_Stated problem 1:_ Which revenue categories in the January 2019 list of the revenue report came in above the monthly estimate, and by how much did each exceed it?
_Stated problem 2:_ Reproduce the revenue report word for word, beginning at the words "Final individual estimated" and stopping after "million, or 3.8%.".

_Source:_
===
Final individual estimated personal income tax payments for the 2018 tax year, which were due January 15th, were $119.4 million below estimate for the month, making up the lion’s share of the monthly shortfall.  It is too early to know for sure, but the weakness in this subset of PIT payments was likely a combination of there being unused overpayments resulting from last year’s rush to make significant state and local tax payments ahead of changes in federal tax law and a drop-off in the stock market at the end of the year. 

 January 2019 General Fund Revenue vs. Monthly Estimate:

  • General Fund revenue collections of $2.88 billion were below the monthly estimate by $113.7 million, or 3.8%.
  • General Fund tax revenues were below estimate by $120.2 million, or 4.0%.
  • Corporation taxes were $6.8 million, or 5.0%, above the estimate.
  • Sales and use tax collections beat the estimate by $37.2 million, or 3.9%, for the month.
  • Personal income tax collections were below estimate by $146.3 million, or 9.0%.
  • Non-tax revenues exceeded the estimate by $6.5 million.

Fiscal Year 2018-19 vs. the Official Revenue Estimate To-Date:

  • Total General Fund revenues are $290 million, or 1.6%, higher than the Official Revenue Estimate through the month of January.
===
(Records from a pointing dataset)
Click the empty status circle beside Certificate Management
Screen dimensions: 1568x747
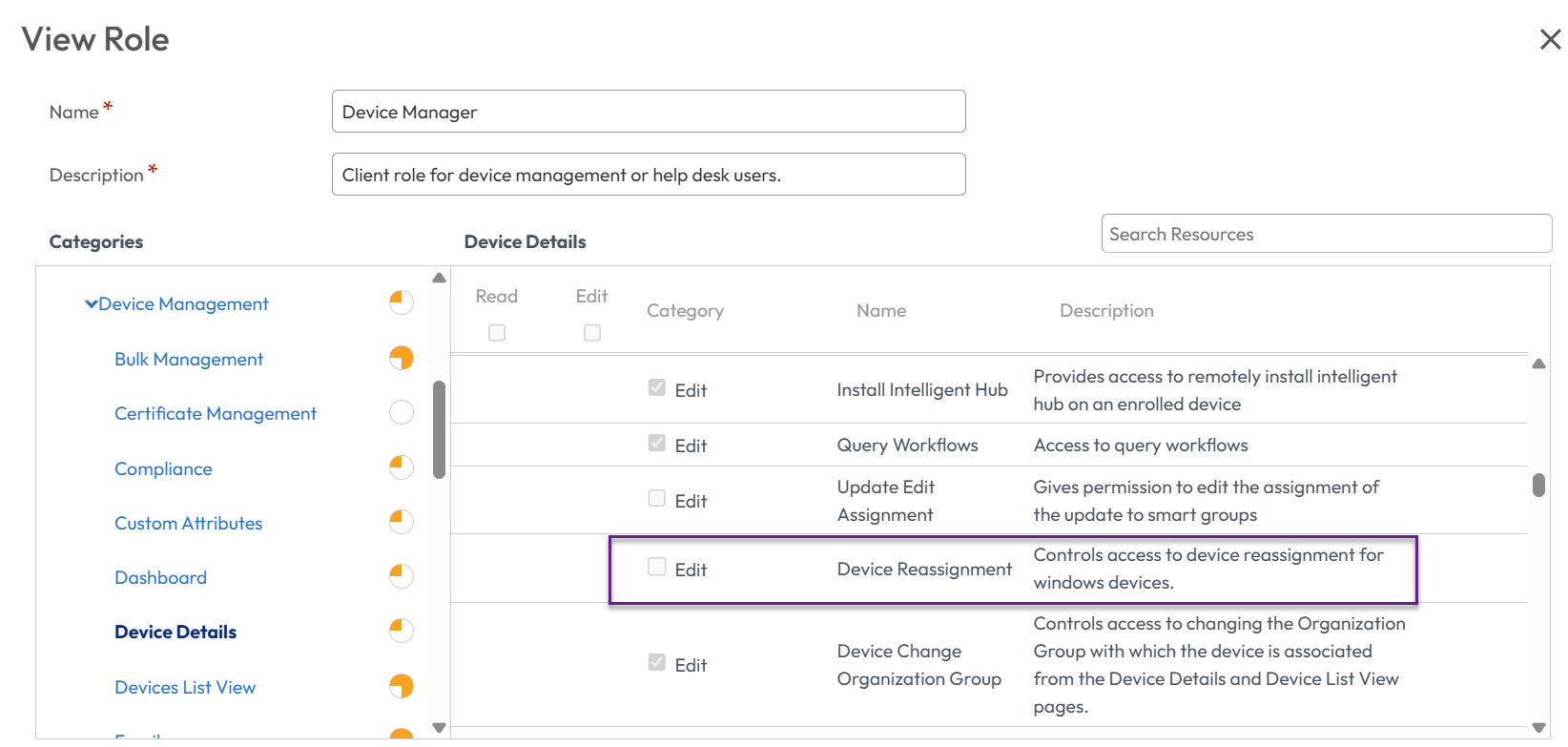pos(402,412)
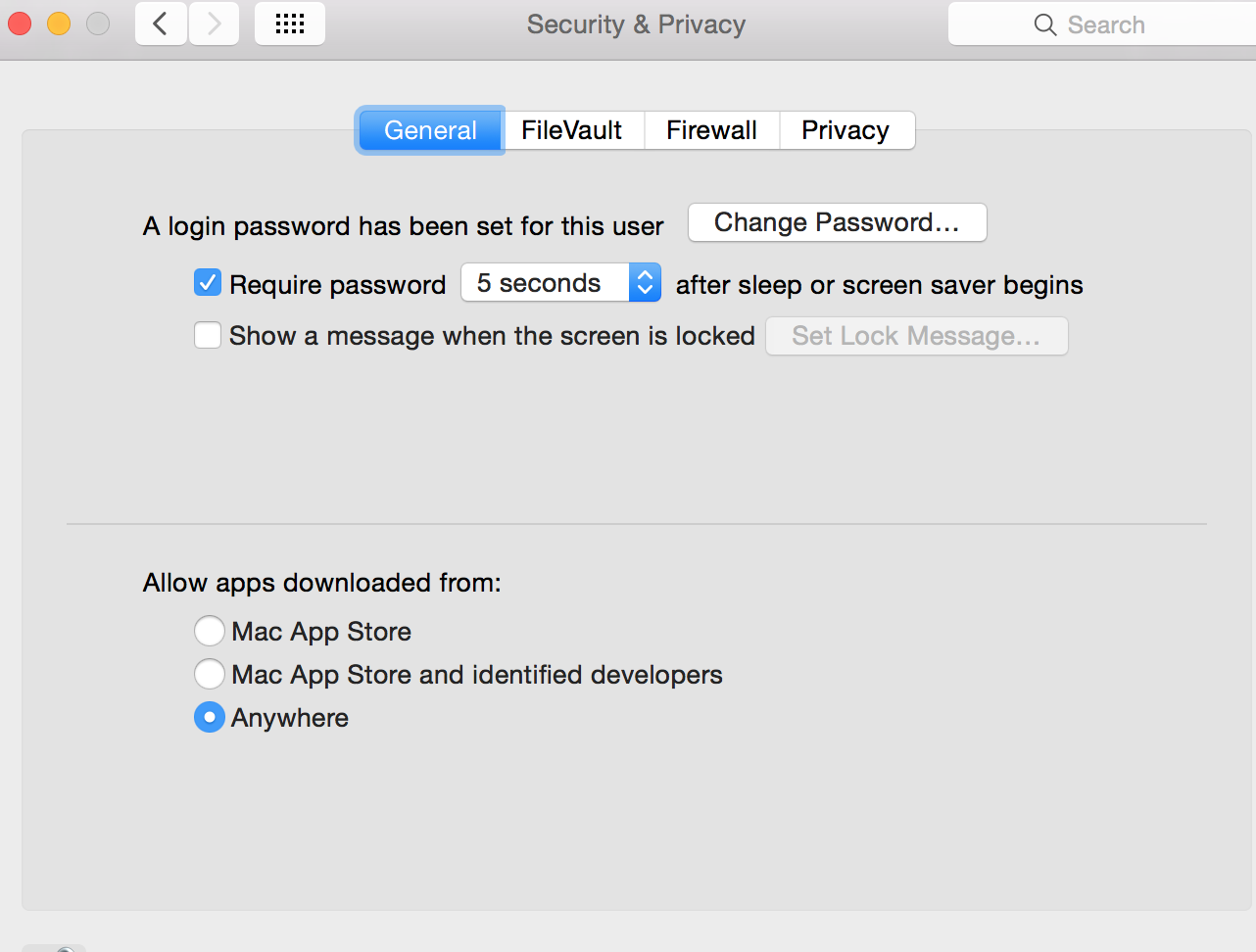Click the Set Lock Message button
Screen dimensions: 1256x952
(x=916, y=336)
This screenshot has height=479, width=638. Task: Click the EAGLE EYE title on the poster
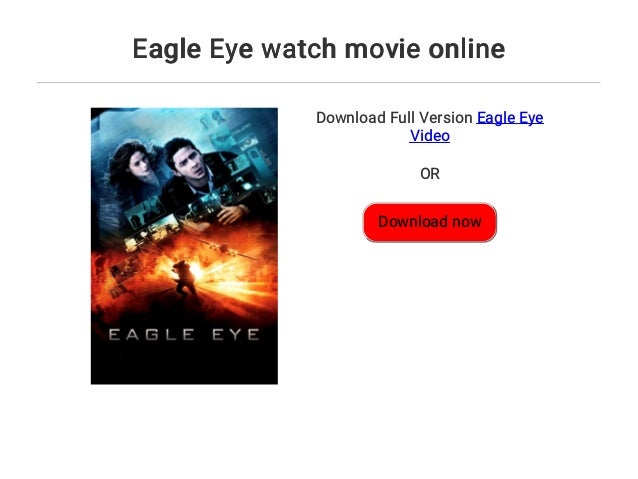tap(184, 335)
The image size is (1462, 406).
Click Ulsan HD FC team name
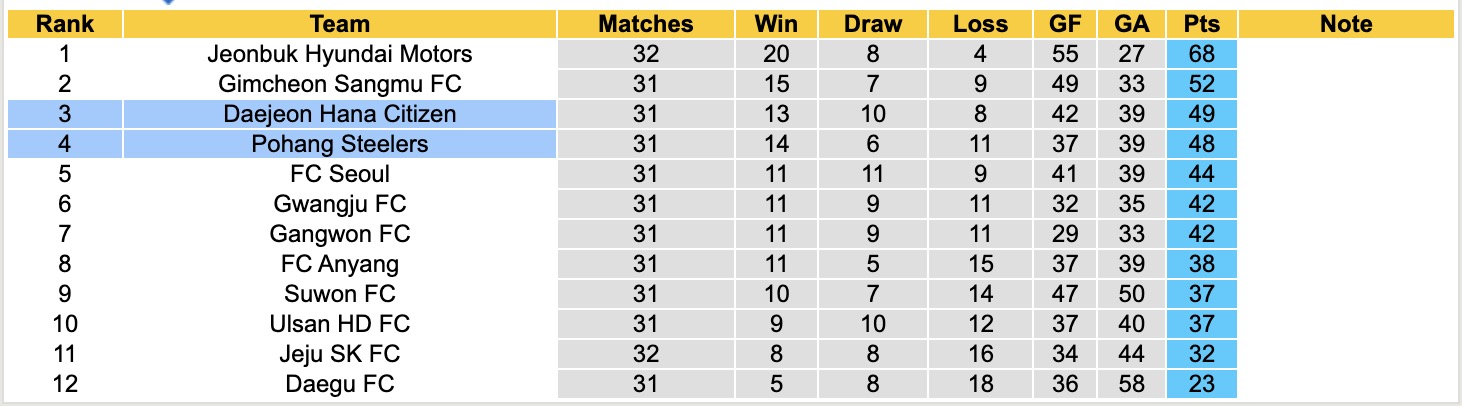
===
_Exercise solution 1:_
Corporation taxes: $6.8 million, or 5.0%, above the estimate
Sales and use tax collections: $37.2 million, or 3.9%, above the estimate
Non-tax revenues: $6.5 million above the estimate

_Exercise solution 2:_
Final individual estimated personal income tax payments for the 2018 tax year, which were due January 15th, were $119.4 million below estimate for the month, making up the lion’s share of the monthly shortfall.  It is too early to know for sure, but the weakness in this subset of PIT payments was likely a combination of there being unused overpayments resulting from last year’s rush to make significant state and local tax payments ahead of changes in federal tax law and a drop-off in the stock market at the end of the year. 

 January 2019 General Fund Revenue vs. Monthly Estimate:

  • General Fund revenue collections of $2.88 billion were below the monthly estimate by $113.7 million, or 3.8%.